How about other information in this file? How we extract data from less structured data?

In [101]:
f = open('../data/Bremen_tmin.txt')
lines = f.readlines()
f.close()

In [104]:
lines[1]

'# coordinates:  53.10N,    8.78E,      4.0m; GHCN-D station code: GM000001474 BREMEN-SEEFAHRTSCHULE Germany\n'

In [105]:
lines[1].split()

['#',
 'coordinates:',
 '53.10N,',
 '8.78E,',
 '4.0m;',
 'GHCN-D',
 'station',
 'code:',
 'GM000001474',
 'BREMEN-SEEFAHRTSCHULE',
 'Germany']

In [108]:
lines[1].split()[2]

'53.10N,'

In principle this is where [regular expressions](https://docs.python.org/3/howto/regex.html) can become useful, but we will avoid them, knowing that two last charactes always will be `N,` or `S,`.

In [109]:
lines[1].split()[2][:-2]

'53.10'

In [110]:
lines[1].split()[3][:-2]

'8.78'

In [111]:
lines[1].split()[4][:-2]

'4.0'

OK, now we know how to parce the line, but how to identify it?
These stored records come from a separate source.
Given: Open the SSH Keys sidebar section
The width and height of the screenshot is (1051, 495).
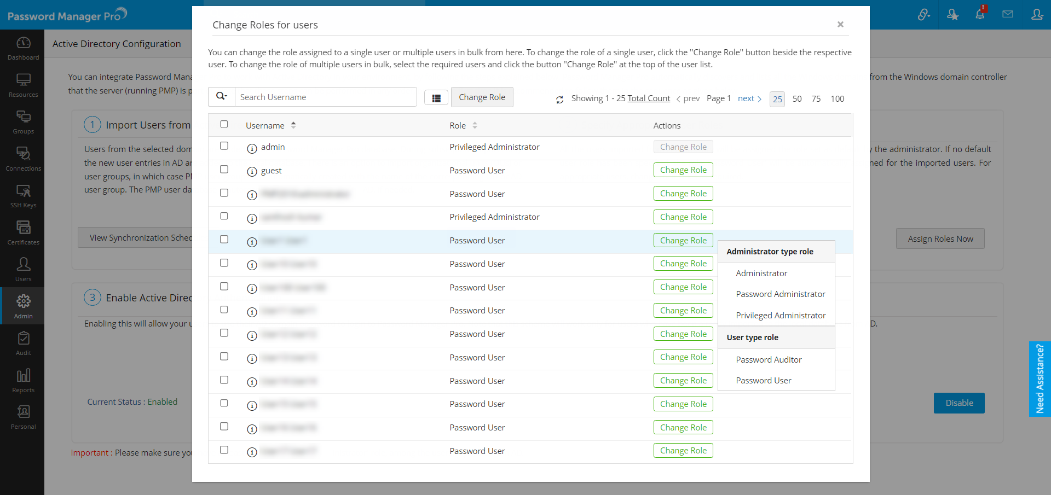Looking at the screenshot, I should pyautogui.click(x=23, y=196).
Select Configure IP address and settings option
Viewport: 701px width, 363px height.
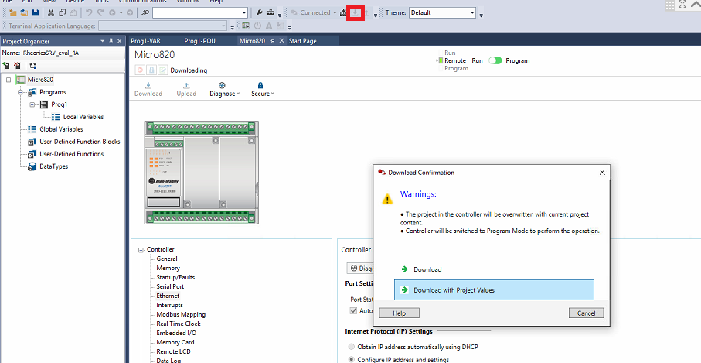[x=353, y=359]
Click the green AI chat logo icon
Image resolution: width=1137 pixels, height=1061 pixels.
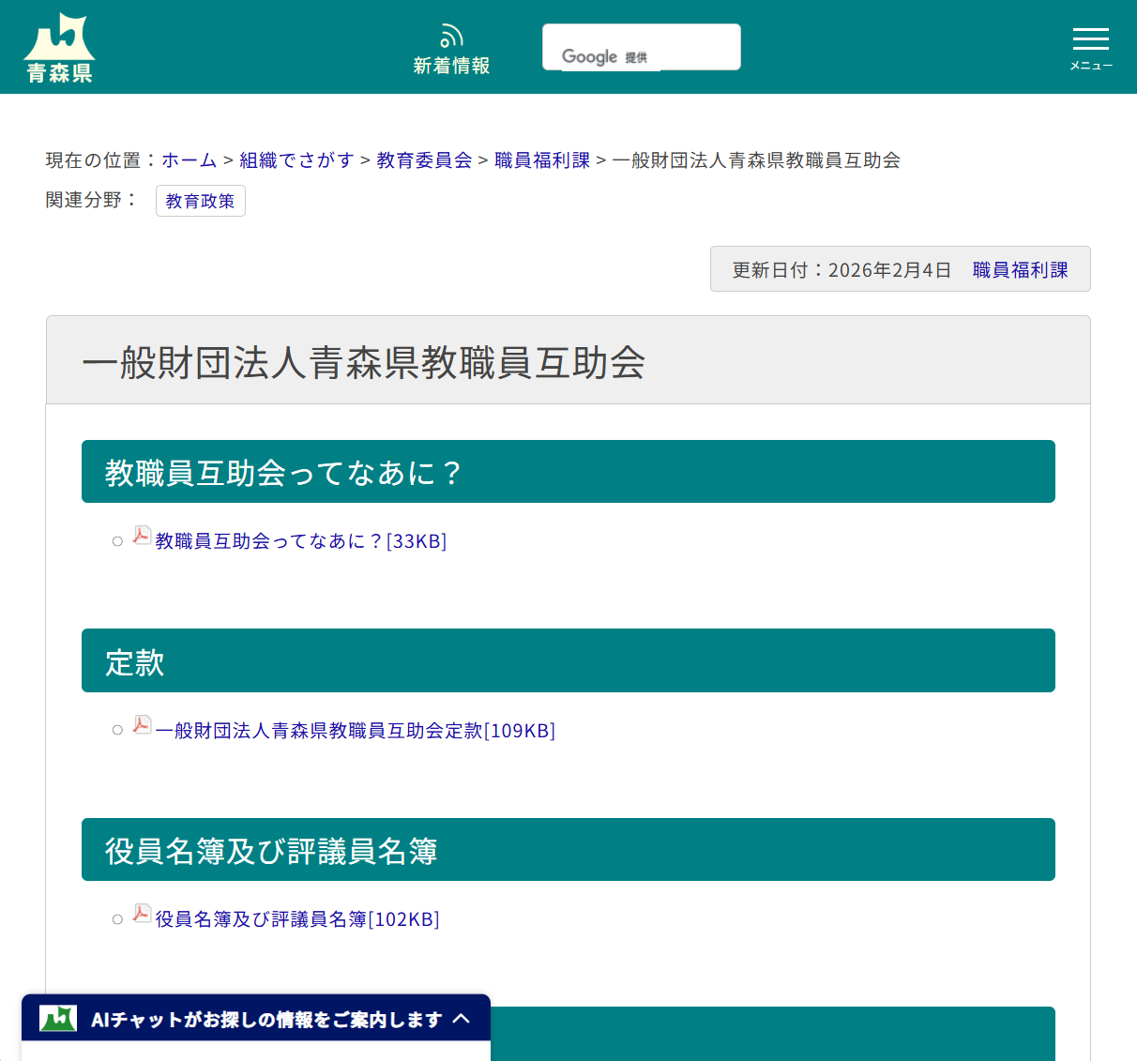[55, 1018]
If there is some unique word/colelction of charactes in the file, we can always identify it:

In [112]:
our_line = lines[1]
our_line

'# coordinates:  53.10N,    8.78E,      4.0m; GHCN-D station code: GM000001474 BREMEN-SEEFAHRTSCHULE Germany\n'

In [113]:
our_line.startswith('# coordinates:')

True

In [114]:
'# coordinates:' in our_line

True

In [115]:
'# coordinates!' in our_line

False

In [116]:
f = open('../data/Bremen_tmin.txt')
lines = f.readlines()
f.close()
for line in lines:
    if line.startswith('# coordinates:'):
        lat = lines[1].split()[2][:-2]
        lon = lines[1].split()[3][:-2]
        alt = lines[1].split()[4][:-2]
        
print('Coordinates of the station')
print(f'lon:{lon}    lat:{lat}    alt:{alt}')
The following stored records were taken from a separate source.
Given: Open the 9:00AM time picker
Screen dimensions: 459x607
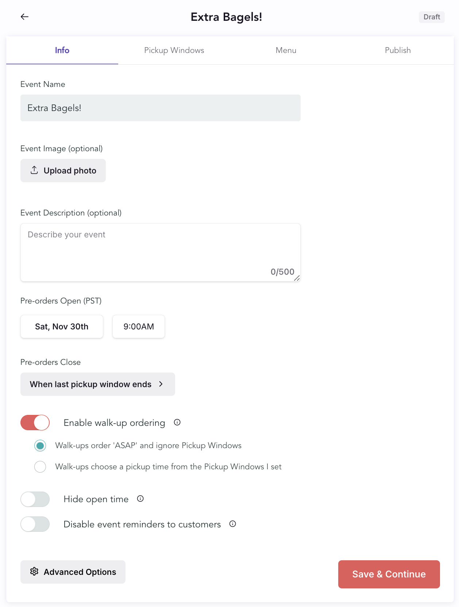Looking at the screenshot, I should [139, 327].
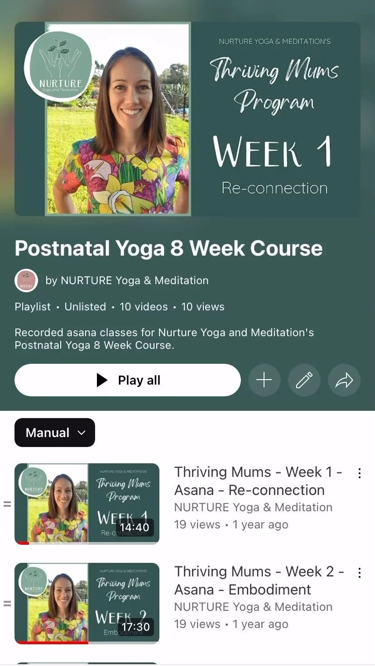Select title Thriving Mums - Week 1 - Asana
The width and height of the screenshot is (375, 666).
(x=258, y=481)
Coordinates of the station
lon:8.78    lat:53.10    alt:4.0


## Exersise

- Write function that will read information about the file (path to the file used as an argument) in the form of:


    Station name: XXXX
    WMO number:
    Coordinates:  lon(XX) lat(XX) alt(XX)
    History: downloaded at: YYYY:MM:DD